··· ENTRIES PROVIDED

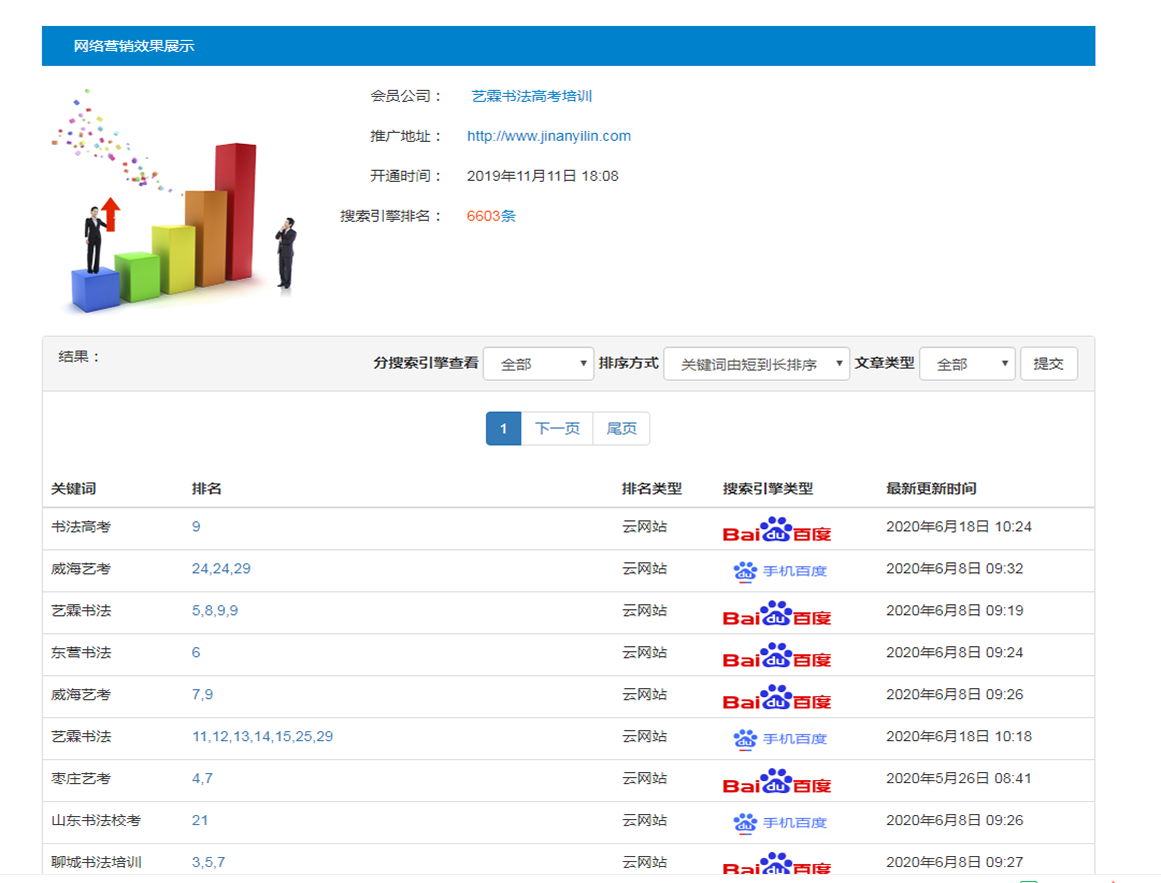This screenshot has width=1161, height=883.
Task: Expand the 排序方式 sort order dropdown
Action: tap(756, 364)
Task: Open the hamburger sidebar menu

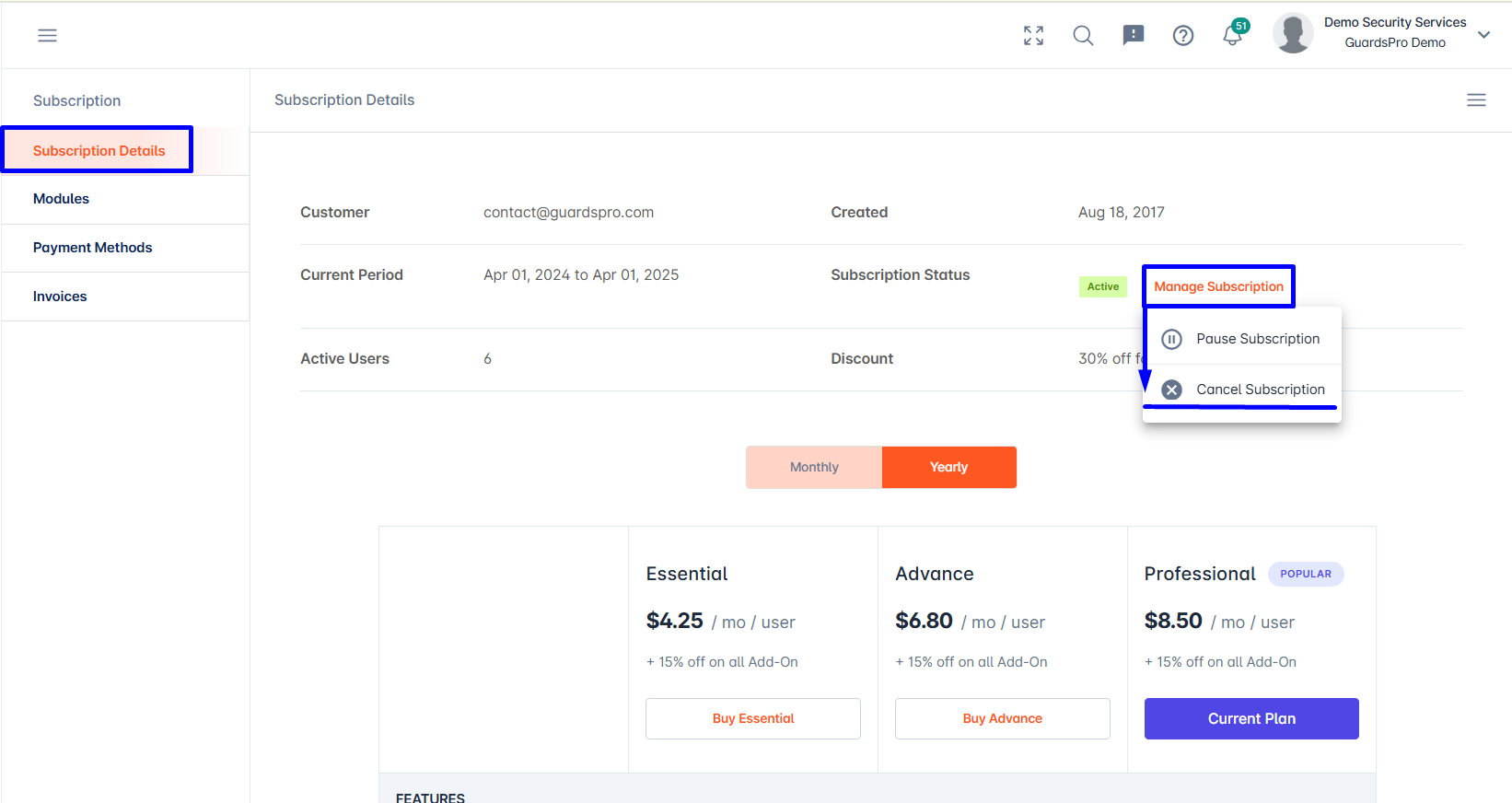Action: [x=47, y=35]
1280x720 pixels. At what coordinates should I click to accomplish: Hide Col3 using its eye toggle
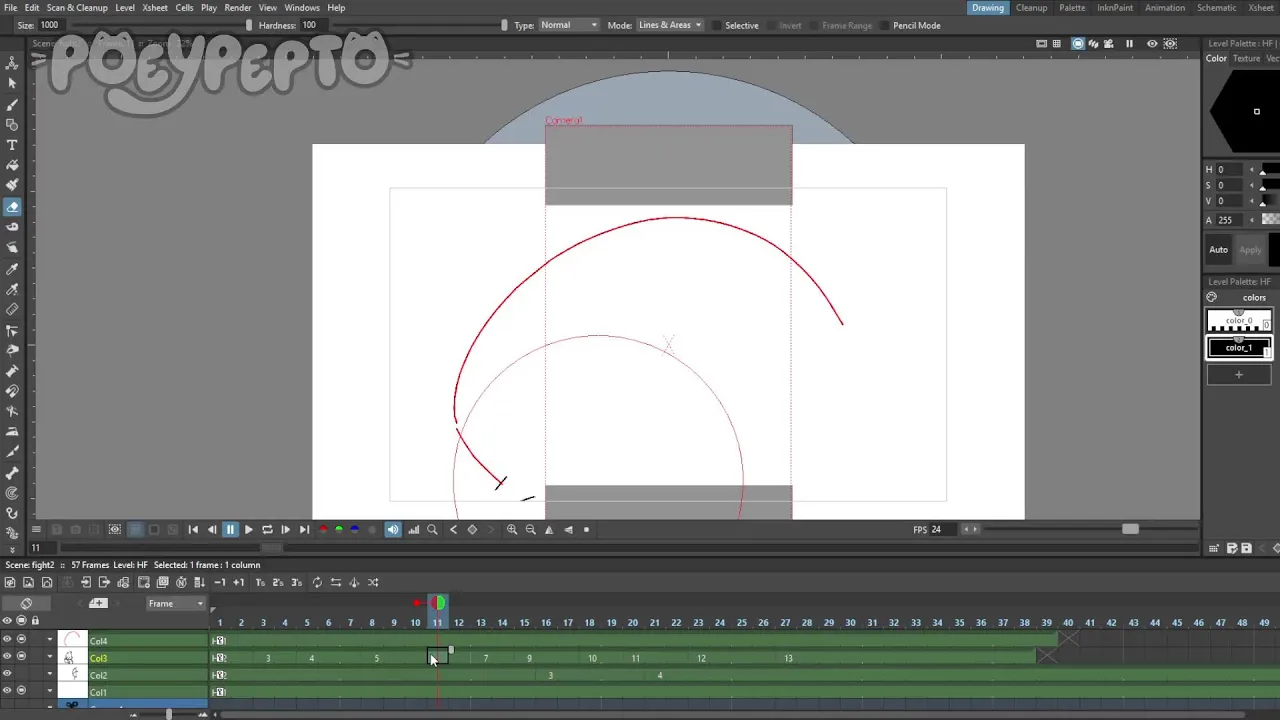tap(7, 657)
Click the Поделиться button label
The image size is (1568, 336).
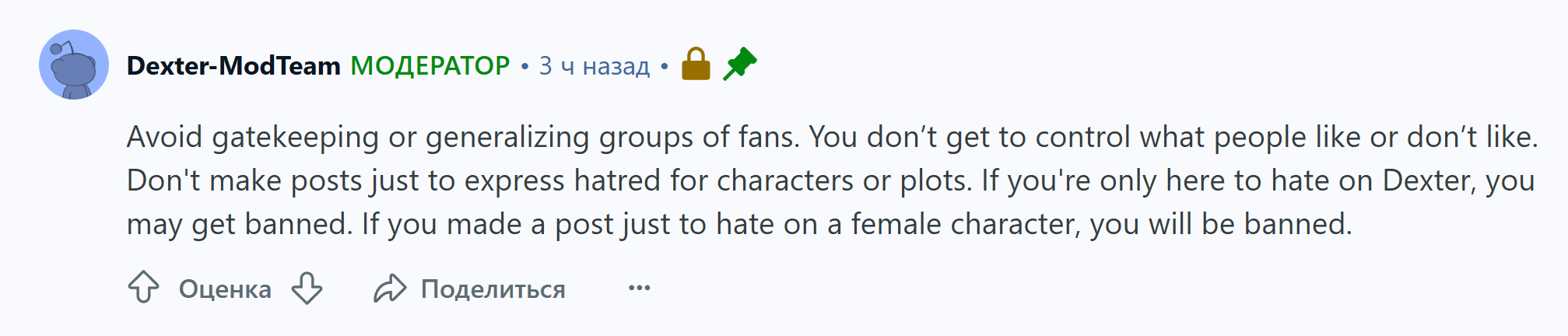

······

**YOUR INSTRUCTIONS:** In the records above, find the line containing "Task: Open the hamburger sidebar menu", then write out exactly that line and every later one through the last, omitting pictures.

**RESPONSE TO THIS TASK:**
Task: Open the hamburger sidebar menu

Action: [x=47, y=35]
1280x720 pixels. At what coordinates should I click to accomplish: Hide Col3 using its eye toggle
tap(7, 657)
Click the Поделиться button label
The image size is (1568, 336).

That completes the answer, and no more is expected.